***Disclaimer*** It is best and we recommend having your skis adjusted and mounted by a professional technician at a ski shop. Your safety is important and comes first.
Adjusting ski bindings isn't difficult, but it does need to be done properly to ensure safety. To do so there are just a few things you need to know and you'll be swapping skis with your buddies on the hill in no time. Now there is a difference between adjusting and remounting; difference being on a remount the bindings need to come off and be repositioned on the ski. Adjusting has to do with adjusting the heel piece on flat mounted skis or the toe and heel if it's a system ski (integrated binding system).
In this blog I'll be going over adjusting and setting the forward pressure for flat mounted skis with Marker Bindings. Obviously the bindings need to be adjusted so you can click your boot in but they need to have the forward pressure set properly so the binding works properly. Below is a photo of Eric's boot clicked into a Marker Griffon with the forward pressure set properly.
The forward pressure indicator on the back of most Marker Bindings (Squire, Griffon, Jester, Jester Pro, Comp 16 etc) is the silver screw on the back of the black heel piece housing. In the photo above you can see the screw is flush with the black binding housing while the boot is clicked in, indicating that the foward pressure is set properly. If it's too loose, meaning the heel piece is too far back that screw will be sticking out as seen in the image below indicating that the forward pressure is too low.

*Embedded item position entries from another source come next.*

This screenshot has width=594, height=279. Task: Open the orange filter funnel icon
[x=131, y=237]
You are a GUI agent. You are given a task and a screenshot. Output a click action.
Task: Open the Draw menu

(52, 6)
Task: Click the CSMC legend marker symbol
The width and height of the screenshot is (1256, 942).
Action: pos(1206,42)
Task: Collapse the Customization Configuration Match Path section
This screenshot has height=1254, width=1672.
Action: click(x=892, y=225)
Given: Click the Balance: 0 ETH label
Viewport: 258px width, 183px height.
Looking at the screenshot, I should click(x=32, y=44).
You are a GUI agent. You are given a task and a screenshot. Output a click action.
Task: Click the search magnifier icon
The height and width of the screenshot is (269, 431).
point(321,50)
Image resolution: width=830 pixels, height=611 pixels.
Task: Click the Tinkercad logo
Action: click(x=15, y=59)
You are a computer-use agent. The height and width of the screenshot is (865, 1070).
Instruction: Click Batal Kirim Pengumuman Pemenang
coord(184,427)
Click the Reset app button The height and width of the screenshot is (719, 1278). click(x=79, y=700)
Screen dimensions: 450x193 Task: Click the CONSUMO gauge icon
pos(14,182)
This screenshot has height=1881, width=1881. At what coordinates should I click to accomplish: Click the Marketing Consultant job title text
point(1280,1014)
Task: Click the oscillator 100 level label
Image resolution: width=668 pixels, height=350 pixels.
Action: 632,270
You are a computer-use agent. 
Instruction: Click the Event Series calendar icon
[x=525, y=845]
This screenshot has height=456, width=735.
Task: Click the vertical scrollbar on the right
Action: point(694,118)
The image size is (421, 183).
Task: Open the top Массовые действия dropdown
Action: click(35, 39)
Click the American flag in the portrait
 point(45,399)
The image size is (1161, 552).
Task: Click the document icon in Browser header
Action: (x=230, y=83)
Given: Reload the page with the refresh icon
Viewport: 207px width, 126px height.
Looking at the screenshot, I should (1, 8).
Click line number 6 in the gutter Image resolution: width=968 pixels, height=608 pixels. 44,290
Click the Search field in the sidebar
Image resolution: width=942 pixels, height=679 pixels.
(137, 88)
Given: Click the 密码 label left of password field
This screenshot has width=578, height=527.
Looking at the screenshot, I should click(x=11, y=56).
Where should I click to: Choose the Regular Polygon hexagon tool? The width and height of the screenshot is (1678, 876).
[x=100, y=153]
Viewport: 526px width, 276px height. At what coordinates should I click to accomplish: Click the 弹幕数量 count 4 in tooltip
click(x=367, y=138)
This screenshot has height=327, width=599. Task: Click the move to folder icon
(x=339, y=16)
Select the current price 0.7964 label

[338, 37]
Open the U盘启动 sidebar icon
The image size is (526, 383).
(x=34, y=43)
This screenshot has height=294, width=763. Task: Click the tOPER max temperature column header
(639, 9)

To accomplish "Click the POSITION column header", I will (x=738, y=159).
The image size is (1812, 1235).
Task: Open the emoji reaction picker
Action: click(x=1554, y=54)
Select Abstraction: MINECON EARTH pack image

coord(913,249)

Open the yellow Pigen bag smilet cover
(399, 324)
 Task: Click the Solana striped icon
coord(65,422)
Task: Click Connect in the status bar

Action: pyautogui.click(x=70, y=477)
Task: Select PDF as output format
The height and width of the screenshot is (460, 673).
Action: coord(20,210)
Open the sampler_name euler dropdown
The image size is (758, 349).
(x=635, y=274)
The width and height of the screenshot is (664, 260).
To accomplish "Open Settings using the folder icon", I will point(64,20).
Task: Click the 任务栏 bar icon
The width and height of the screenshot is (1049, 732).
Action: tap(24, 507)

Too get the forward pressure set properly grab your favorite phillips or flathead screw driver and turn the screw clockwise (righty tighty) until the screw is flush with the housing. Eject the ski boot from the binding then click it back in and double check to make sure that screw is flush with the housing. You don't want it to be to tight or it will look like the image below.
In the above image the forward pressure indicator aka the silver screw is inside the black housing the back of the binding indicating that the forware pressure too high. Grab that trusty screw driver and loosen it up so you can be safe out there. Take the boot out click it back in if that screw is flush with the binding housing your forward pressure is set properly.
If you can't get the forward pressure set properly or it seems that the bindings need to be remounted on the ski take 'em to your local shop and have them do it for you. Mounting and Remounting skis is a more involved process and it is VERY important that it is done properly.
Let's say you did get the forward pressure set properly on your bindings... Now it's time to set the DIN's.
In the above images is the heel piece on the Marker Griffon. The image on the left shows the Visual indicator window displaying what the DIN is currently set at. Eric has his bindings set at an 8. Too raise or lower the DIN grab that same screw driver you used before to set the forward pressure and set your DIN's.
Know you may be asking 'How do I know what my DIN is supposed to be?' If you find yourself asking that question, go take your skis to a shop and have them get your bindings dialed in for you. Once you know what your DIN is supposed to be for a certain binding (It does differ a bit from brand to brand) you'll know what to set your bindings at for next time.
The one thing that I want you to take away from this blog is knowing what it means to have your forward pressure set properly. When skiers pre-release out of there bindings forward pressure being set incorrectly is often the culprit. If it is set properly the DIN's are most likely too low. AND sometimes... sometimes... it's extremely rare, but you could have a lemon of a ski binding.